Synopsis Agatha Bilke is on a disastrous French exchange. Her host Demone Canard is even worse than she is. She puts dog food in with Agatha's washing and posts her picture up on the internet claiming she is a wanted criminal ...
Review This is the third book in the series about Agatha Bilke, the most horrendous child you could have the misfortune to meet. The story is sheer glorious anarchy. The plot is mind-bogglingly complex (I'm not even going to attempt to explain it) and yet Pattenden ensures that the entertaining lunacy never tips over into confusion for the reader.

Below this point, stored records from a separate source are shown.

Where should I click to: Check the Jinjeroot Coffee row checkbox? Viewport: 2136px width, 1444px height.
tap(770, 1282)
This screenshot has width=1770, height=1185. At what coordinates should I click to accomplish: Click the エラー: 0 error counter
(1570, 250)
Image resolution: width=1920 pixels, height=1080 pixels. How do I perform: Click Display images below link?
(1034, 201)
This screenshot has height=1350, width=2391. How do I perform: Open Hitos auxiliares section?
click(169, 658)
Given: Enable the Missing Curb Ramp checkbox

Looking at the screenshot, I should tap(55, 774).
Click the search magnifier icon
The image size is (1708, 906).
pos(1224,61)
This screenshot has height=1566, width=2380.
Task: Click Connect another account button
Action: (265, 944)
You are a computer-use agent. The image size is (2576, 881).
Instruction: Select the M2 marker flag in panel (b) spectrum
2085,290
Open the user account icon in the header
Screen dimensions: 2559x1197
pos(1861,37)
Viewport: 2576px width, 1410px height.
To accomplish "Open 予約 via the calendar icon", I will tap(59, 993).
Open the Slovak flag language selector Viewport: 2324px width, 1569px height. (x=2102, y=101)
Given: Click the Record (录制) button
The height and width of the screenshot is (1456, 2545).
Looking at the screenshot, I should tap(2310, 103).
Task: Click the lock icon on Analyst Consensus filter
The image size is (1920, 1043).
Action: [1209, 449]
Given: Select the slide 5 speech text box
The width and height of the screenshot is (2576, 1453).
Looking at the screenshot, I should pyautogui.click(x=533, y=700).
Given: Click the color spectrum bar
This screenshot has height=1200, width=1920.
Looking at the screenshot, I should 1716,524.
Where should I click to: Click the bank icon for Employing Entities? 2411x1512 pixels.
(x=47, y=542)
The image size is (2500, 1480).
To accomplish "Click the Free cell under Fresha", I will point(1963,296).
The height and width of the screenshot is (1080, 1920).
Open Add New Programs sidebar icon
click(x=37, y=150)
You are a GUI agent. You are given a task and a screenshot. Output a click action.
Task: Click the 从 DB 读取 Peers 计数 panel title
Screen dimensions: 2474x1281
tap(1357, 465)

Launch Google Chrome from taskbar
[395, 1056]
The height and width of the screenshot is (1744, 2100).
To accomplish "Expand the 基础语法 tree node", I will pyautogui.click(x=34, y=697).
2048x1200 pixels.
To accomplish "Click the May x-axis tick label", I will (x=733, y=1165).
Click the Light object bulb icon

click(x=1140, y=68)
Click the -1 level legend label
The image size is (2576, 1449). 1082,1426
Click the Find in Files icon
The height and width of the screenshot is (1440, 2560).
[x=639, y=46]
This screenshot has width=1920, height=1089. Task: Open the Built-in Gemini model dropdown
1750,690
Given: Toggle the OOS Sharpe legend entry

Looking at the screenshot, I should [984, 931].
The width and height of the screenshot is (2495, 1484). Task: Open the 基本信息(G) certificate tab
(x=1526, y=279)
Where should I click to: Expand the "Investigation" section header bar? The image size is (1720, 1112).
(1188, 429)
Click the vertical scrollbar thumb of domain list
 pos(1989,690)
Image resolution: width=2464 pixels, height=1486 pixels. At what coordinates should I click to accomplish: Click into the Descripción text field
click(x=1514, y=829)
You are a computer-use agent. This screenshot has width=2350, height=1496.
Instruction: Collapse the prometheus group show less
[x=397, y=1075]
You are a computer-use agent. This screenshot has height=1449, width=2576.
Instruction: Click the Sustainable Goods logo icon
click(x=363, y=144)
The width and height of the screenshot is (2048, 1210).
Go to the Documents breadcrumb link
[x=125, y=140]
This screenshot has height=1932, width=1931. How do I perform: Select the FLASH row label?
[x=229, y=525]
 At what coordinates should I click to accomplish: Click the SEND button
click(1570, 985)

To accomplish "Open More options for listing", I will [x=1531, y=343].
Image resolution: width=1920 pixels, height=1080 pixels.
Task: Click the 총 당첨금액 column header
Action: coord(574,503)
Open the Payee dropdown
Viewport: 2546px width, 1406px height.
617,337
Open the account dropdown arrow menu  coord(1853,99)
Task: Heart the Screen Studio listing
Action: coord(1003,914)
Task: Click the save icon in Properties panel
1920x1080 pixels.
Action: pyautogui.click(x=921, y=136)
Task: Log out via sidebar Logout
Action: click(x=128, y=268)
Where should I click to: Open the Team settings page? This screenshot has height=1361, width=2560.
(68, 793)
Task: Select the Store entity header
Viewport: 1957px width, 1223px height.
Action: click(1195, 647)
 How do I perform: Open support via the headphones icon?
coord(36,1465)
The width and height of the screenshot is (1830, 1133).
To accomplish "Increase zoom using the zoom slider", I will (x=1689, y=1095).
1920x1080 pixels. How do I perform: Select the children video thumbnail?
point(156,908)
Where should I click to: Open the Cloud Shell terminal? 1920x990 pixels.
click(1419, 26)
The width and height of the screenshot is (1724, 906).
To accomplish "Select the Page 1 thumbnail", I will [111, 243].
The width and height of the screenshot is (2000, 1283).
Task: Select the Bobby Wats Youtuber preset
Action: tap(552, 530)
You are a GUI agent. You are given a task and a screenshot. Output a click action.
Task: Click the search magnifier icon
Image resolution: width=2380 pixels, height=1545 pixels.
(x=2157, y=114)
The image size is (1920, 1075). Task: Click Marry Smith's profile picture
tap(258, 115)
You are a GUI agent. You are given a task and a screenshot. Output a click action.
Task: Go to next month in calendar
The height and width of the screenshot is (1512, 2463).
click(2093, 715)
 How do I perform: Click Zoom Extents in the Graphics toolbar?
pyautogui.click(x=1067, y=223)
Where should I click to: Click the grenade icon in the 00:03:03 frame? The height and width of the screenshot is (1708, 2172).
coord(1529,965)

I loved Pattenden's style, which brims with energy, irreverent humour and contains witty send-ups of common cliches and metaphors. There is a running joke consisting of words or phrases that appear to have been crossed out, but which are still clearly legible, followed by the word or phrase that replaces them. Sometimes the word which is crossed out is a misspelling of the 'correct' word; the joke being that the misspelling forms a correctly spelt alternative word which throws the scene being described into further surrealism. However, sometimes the crossed out word appears to have been chosen at random for the bloody-minded hell of being subversive - rather in the typical manner of the book's heroine, in fact!
The story is set in France so it is likely that children might glean a general impression of the country but the point of this book is joyful silliness rather than education. In short, it is an antidote to all things sensible and everything, including the glossary, is written with tongue firmly in cheek!